Changes in WPI-Stabilized Emulsion Interfacial Properties in Relation to Lipolysis and ß-Carotene Transfer During Exposure to Simulated Gastric–Duodenal Fluids of Variable Composition

Abstract

A whey protein isolate-stabilized oil-in-water emulsion was investigated as a carrier for β-carotene (BC). The changes in emulsion structure during gastric and upper intestinal digestion and BC transfer to the mixed bile salt micelles were studied using a comprehensive in vitro procedure which included colipase (COL), phospholipids (PL), and phospholipase A2 (PLA2), in addition to the standard enzymes and bile salts (BS).
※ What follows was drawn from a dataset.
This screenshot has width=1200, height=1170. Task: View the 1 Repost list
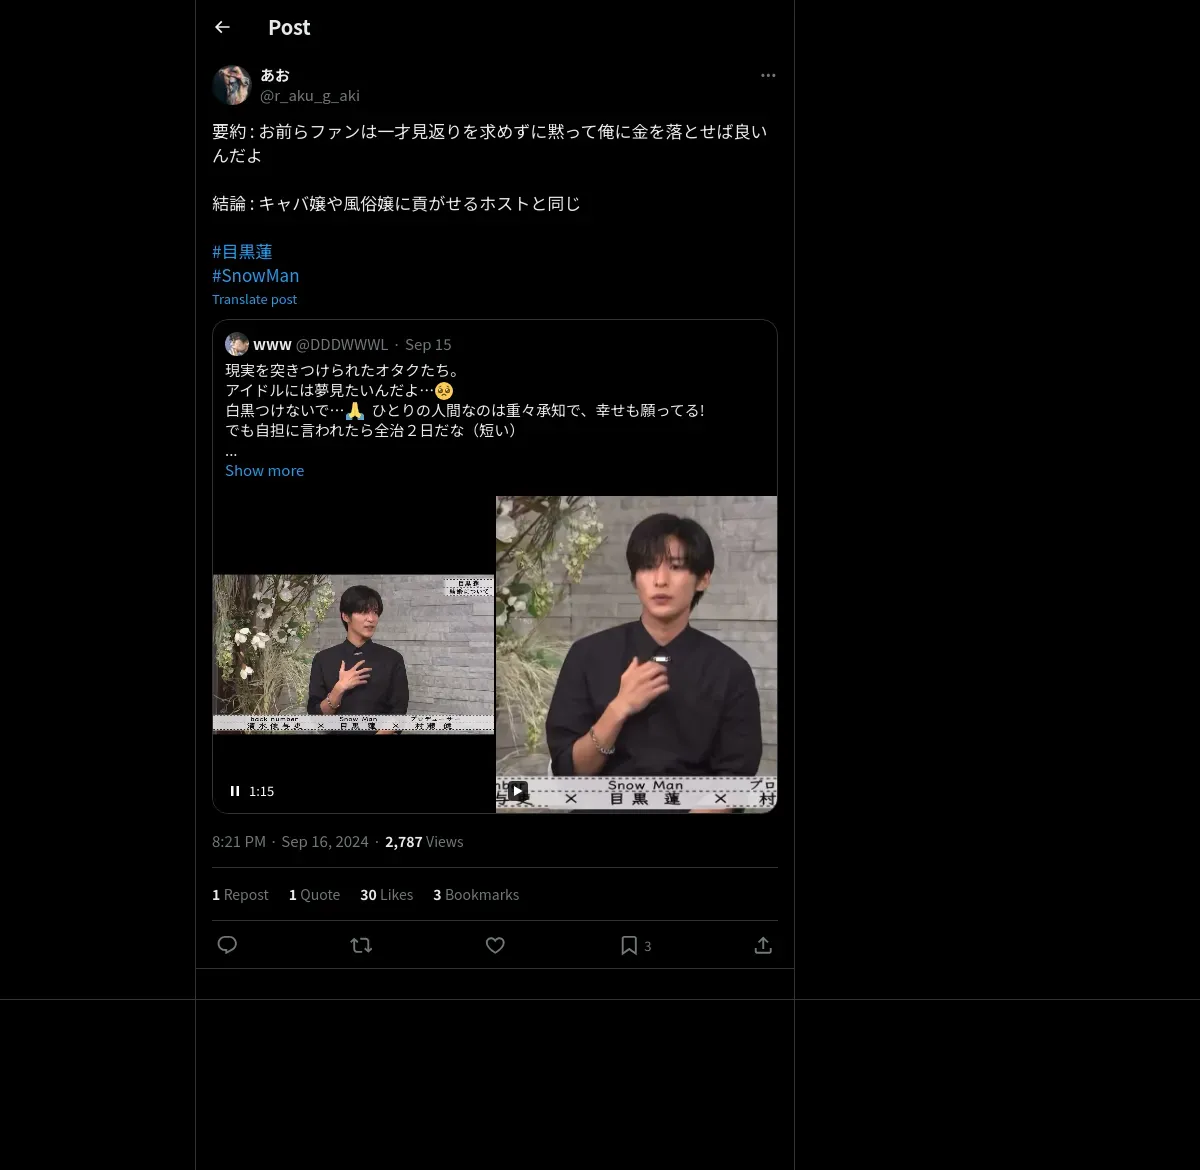[x=240, y=895]
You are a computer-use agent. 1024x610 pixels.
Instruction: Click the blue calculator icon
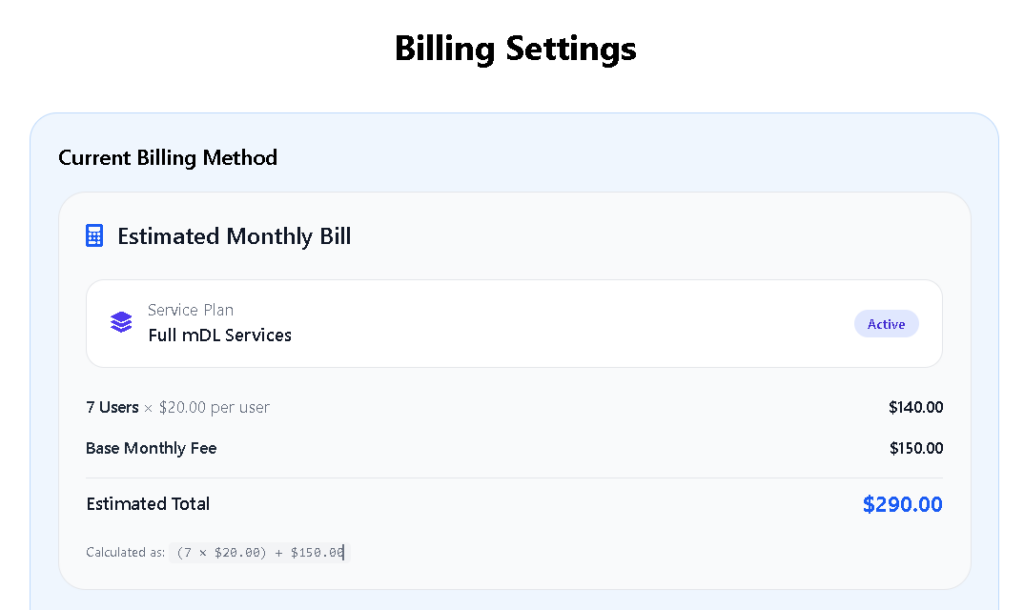tap(94, 236)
During the gastric phase, peptic hydrolysis of the proteins adsorbed at the interface resulted in droplet destabilization. Changes in droplet size distribution continued in the duodenal phase, in the presence of BS alone or BS and PL (BS-PL). Marked influences of BS, COL, PL, and PLA2 on pancreatic triglycerides lipase (PTL) activity were observed. While both BS and PL inhibited PTL activity, the presence of COL and PLA2 minimized the inhibition by BS and PL, respectively. The optimal PTL activity (72.3 ± 1.7% lipid hydrolysis) was only achievable with the inclusion of COL and PLA2, although these components are rarely included in in vitro digestion models. The efficiency of BC micellization was 31.2 ± 1.1% in the presence of only BS and no significant differences were observed in the case of the BS-PL or BS-PL-COL systems (p > 0.05). However, more BC was micellarized (48.5 ± 0.9%) in the presence of BS-PL-COL-PLA2 (p < 0.05). The extent of BC micellarized was linearly proportional to the extent of lipid hydrolysis. These results contribute to an understanding of how emulsions can be used to encapsulate and deliver lipophilic bioactive molecules. Furthermore, they underscore the importance of using physiologically relevant in vitro models to study lipid hydrolysis and the release and transfer of encapsulated molecules.